# AIM OF THE TASK
Only one stretch of the listing below is wanted. Begin at the line that has "Task: Click the disabled Concluir button", stop after the line that has "This screenshot has height=899, width=1316.", and repeat every line in between exactly.

RAW DATA below:

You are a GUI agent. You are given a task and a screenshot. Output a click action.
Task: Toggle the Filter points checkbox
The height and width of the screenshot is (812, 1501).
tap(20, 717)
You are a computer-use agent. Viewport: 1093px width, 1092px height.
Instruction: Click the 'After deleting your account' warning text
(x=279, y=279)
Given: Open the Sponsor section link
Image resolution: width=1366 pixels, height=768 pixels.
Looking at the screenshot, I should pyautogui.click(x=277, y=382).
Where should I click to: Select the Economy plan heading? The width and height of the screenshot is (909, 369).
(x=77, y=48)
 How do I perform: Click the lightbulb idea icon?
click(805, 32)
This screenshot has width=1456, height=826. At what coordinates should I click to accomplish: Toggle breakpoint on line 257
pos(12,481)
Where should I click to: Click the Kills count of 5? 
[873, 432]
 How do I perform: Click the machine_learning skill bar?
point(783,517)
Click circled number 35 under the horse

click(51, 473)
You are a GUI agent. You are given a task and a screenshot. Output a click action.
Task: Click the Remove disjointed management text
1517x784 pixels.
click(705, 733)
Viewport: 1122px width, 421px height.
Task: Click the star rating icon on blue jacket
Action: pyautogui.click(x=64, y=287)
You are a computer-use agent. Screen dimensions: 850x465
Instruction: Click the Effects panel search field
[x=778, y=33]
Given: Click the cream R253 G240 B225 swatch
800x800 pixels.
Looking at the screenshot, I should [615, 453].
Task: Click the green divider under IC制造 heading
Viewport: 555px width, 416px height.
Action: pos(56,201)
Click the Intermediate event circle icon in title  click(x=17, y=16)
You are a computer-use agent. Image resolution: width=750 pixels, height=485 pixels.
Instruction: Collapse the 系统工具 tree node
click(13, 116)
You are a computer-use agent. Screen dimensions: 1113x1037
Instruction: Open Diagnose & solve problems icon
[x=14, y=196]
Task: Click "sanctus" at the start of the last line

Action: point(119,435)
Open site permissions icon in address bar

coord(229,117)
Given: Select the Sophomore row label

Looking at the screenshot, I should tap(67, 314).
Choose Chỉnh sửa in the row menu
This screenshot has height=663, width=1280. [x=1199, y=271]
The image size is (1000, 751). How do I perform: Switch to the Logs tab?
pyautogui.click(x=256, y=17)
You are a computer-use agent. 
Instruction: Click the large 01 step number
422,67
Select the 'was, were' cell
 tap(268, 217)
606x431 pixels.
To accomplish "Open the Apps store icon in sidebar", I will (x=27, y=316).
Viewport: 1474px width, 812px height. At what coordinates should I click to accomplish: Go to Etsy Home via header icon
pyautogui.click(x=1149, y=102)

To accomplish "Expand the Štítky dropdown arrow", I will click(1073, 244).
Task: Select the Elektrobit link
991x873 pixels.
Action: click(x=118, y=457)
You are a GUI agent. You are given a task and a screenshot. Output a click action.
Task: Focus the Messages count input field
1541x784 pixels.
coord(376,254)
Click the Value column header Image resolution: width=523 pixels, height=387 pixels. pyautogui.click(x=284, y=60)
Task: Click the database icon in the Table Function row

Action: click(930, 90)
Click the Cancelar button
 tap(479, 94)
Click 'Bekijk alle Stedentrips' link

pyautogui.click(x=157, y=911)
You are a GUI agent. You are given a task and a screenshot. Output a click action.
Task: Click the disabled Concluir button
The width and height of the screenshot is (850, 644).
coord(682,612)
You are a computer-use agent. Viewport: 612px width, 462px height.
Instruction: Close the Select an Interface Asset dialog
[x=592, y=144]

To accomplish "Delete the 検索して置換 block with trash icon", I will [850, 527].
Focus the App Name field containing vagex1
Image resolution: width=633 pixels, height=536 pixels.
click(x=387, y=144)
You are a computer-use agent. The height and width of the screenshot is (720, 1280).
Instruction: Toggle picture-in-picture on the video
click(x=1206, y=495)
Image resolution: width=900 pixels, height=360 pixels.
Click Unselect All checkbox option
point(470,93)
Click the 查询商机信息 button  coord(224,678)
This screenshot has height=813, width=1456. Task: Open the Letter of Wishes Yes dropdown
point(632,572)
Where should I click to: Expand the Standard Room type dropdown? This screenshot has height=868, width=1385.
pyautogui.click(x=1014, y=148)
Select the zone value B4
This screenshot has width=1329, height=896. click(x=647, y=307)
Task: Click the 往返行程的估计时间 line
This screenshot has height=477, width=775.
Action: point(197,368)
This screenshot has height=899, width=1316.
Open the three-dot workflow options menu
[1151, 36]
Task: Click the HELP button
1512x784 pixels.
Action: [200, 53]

End of RAW DATA.

# REPLY
Task: Click the disabled Concluir button
The width and height of the screenshot is (850, 644).
coord(682,612)
You are a computer-use agent. Viewport: 612px width, 462px height.
Instruction: Close the Select an Interface Asset dialog
[x=592, y=144]

To accomplish "Delete the 検索して置換 block with trash icon", I will [850, 527].
Focus the App Name field containing vagex1
Image resolution: width=633 pixels, height=536 pixels.
click(x=387, y=144)
You are a computer-use agent. The height and width of the screenshot is (720, 1280).
Instruction: Toggle picture-in-picture on the video
click(x=1206, y=495)
Image resolution: width=900 pixels, height=360 pixels.
Click Unselect All checkbox option
point(470,93)
Click the 查询商机信息 button  coord(224,678)
This screenshot has height=813, width=1456. Task: Open the Letter of Wishes Yes dropdown
point(632,572)
Where should I click to: Expand the Standard Room type dropdown? This screenshot has height=868, width=1385.
pyautogui.click(x=1014, y=148)
Select the zone value B4
This screenshot has width=1329, height=896. click(x=647, y=307)
Task: Click the 往返行程的估计时间 line
This screenshot has height=477, width=775.
Action: point(197,368)
This screenshot has height=899, width=1316.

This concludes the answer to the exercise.